■ Task description
Transcribe everything in the contact tracing account from "I recall my" down to "the pandemic started?".

■ Document segment
Tim Lush, Environmental Health Officer at Glasgow City Council, has been working on the Contact Tracing team for NHS Test and Protect. His contribution gives an insight into the role of contact tracing which is becoming more difficult with rise in cases but also increasingly important in combating the pandemic.
1. Describe your work before the pandemic?
Before the pandemic is a difficult time to pinpoint, given how the transition was rapid, but gradual. Before the lockdown I was primarily focusing on food hygiene inspections in the Govanhill area of Glasgow, as well as becoming more involved in the inspection of approved premises.
I recall my last inspection before lockdown was a revisit on 19th March 2020, so four days before lockdown officially commenced. I remember the date so well because it was Gold Cup Day, and the premises I inspected was described as a ‘sports bar’. At 11am, this bar could have been any other pub in town at 11pm on a Friday evening. Even before I entered, I noticed from the outside the condensation forming on the windows. Inside, there wasn’t even any standing room left, and people pressed up against each other at the bar, waiting for their pint. I recall holding my breath as I hurried past everyone and straight into the kitchen, and after the inspection asked to exit from the back door to avoid passing the crowd.
2. What have you been doing since the pandemic started?
The first few months post-lockdown were all a blur. Apart from listening to the radio for news of a potential vaccine, therapeutics, testing capacity, antibody test developments or latest in job retention efforts, work was limited due to the mass lockdown of pubs and restaurants. There were service requests to be resolved with phone calls, or intelligence being received which I was able to feed into our database.
Work on a PPE prioritisation programme started once the dust had settled. The idea was to allocate council PPE to different services, based on their risk. This was at a time where face masks and hand sanitiser were at a premium, with shops limiting how much you could buy, so such a programme was essential. We managed to achieve this through an excel algorithm, which ensured that those in highest risk jobs were prioritised.
The call then came for contact tracers, and myself and five others were asked to join the NHS until an initial period ending in September.
Like any new programme of work there has been a steep learning curve and as the NHS Public Health teams have become more familiar with the work of EHO’s this work has developed.

■ Input data
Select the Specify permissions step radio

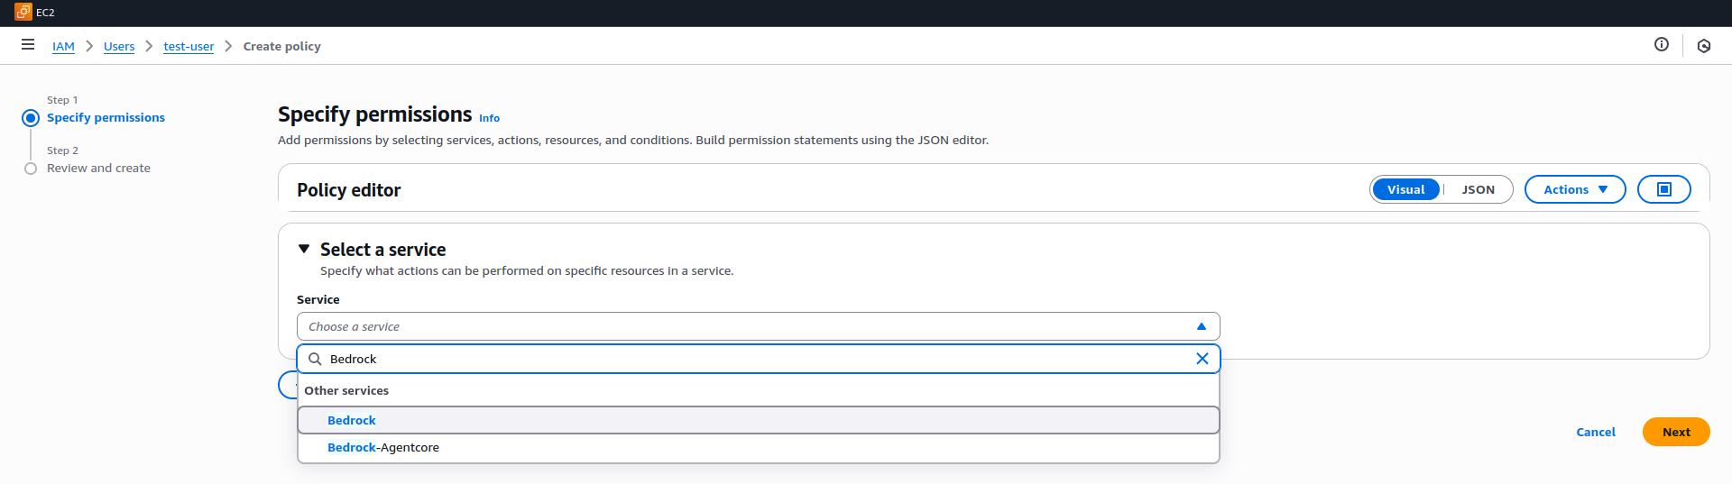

■ Solution to the problem
I recall my last inspection before lockdown was a revisit on 19th March 2020, so four days before lockdown officially commenced. I remember the date so well because it was Gold Cup Day, and the premises I inspected was described as a ‘sports bar’. At 11am, this bar could have been any other pub in town at 11pm on a Friday evening. Even before I entered, I noticed from the outside the condensation forming on the windows. Inside, there wasn’t even any standing room left, and people pressed up against each other at the bar, waiting for their pint. I recall holding my breath as I hurried past everyone and straight into the kitchen, and after the inspection asked to exit from the back door to avoid passing the crowd.
2. What have you been doing since the pandemic started?